EXERCISE BRIEF: Switch "Credit Card" to "Debit Card" in everything from the line containing "Screen dimensions: 1031x1176" down to the line containing "(x=66, y=97)", and write out only those lines with nothing else changed.

(Click-target data)
§
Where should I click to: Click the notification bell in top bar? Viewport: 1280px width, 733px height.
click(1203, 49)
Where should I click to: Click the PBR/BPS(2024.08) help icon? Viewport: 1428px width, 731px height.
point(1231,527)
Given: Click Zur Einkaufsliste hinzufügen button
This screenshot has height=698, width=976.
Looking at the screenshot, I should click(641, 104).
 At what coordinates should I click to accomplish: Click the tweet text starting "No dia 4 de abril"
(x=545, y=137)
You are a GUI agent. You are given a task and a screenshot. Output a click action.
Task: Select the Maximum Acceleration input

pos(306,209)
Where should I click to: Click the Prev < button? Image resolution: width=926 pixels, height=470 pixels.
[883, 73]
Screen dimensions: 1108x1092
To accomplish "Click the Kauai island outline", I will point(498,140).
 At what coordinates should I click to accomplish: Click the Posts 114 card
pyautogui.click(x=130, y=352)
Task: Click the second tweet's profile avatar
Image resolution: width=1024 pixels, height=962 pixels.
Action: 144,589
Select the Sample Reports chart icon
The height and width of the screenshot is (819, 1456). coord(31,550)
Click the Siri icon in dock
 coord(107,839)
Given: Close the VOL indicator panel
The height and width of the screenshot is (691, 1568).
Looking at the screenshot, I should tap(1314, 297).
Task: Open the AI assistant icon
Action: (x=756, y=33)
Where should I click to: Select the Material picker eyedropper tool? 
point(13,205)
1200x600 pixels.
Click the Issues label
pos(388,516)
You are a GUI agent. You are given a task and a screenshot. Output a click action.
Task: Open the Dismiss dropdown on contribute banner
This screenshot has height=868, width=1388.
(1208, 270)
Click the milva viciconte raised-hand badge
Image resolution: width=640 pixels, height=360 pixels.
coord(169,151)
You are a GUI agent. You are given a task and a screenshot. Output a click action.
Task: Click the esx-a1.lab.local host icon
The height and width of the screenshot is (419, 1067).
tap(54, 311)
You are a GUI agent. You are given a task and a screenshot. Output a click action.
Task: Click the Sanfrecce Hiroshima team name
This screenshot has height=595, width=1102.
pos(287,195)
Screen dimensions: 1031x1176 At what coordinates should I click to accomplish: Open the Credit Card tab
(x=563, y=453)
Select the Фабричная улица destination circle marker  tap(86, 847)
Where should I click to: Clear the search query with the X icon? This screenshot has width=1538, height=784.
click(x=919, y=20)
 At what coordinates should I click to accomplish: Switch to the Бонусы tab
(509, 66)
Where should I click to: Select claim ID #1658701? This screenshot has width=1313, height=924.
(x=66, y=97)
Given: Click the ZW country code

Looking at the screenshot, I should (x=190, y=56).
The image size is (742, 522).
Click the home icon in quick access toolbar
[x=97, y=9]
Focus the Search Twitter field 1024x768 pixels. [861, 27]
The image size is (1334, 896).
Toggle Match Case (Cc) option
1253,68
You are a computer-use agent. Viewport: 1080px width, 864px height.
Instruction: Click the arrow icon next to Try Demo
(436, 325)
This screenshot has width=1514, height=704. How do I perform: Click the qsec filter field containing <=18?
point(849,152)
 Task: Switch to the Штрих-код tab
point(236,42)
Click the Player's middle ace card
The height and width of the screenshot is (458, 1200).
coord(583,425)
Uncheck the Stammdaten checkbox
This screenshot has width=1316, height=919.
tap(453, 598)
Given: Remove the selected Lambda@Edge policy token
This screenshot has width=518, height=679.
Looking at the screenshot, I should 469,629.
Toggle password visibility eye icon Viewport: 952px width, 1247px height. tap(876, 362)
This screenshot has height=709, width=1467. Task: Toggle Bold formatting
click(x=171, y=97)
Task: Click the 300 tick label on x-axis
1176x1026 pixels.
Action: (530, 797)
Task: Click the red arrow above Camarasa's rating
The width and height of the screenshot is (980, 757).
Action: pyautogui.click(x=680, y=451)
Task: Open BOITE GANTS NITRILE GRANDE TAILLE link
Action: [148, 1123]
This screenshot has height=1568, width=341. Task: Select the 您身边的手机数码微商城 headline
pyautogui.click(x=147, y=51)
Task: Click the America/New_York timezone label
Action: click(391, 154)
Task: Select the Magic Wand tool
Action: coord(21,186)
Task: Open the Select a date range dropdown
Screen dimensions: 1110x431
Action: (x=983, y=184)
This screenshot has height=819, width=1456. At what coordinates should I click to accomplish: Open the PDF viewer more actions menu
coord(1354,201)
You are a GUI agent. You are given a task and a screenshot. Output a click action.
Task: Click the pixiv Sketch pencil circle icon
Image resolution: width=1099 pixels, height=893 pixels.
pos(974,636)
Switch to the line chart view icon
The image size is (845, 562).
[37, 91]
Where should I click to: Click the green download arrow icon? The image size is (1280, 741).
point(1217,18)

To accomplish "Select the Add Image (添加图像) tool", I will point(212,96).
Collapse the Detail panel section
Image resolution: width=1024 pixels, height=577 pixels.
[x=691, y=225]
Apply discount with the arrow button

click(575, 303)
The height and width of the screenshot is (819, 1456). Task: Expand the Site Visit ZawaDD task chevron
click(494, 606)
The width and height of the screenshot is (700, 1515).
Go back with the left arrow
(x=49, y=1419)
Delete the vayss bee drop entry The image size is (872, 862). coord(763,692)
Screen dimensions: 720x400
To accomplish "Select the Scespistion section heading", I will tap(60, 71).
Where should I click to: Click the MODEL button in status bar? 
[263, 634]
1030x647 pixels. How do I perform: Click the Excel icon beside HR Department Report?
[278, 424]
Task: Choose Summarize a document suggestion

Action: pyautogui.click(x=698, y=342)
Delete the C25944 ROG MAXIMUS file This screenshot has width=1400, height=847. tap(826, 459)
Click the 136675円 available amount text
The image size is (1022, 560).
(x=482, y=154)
§
EXERCISE ANSWER:
Screen dimensions: 1031x1176 At what coordinates should I click to accomplish: Open the Debit Card tab
(x=563, y=453)
Select the Фабричная улица destination circle marker  tap(86, 847)
Where should I click to: Clear the search query with the X icon? This screenshot has width=1538, height=784.
click(x=919, y=20)
 At what coordinates should I click to accomplish: Switch to the Бонусы tab
(509, 66)
Where should I click to: Select claim ID #1658701? This screenshot has width=1313, height=924.
(x=66, y=97)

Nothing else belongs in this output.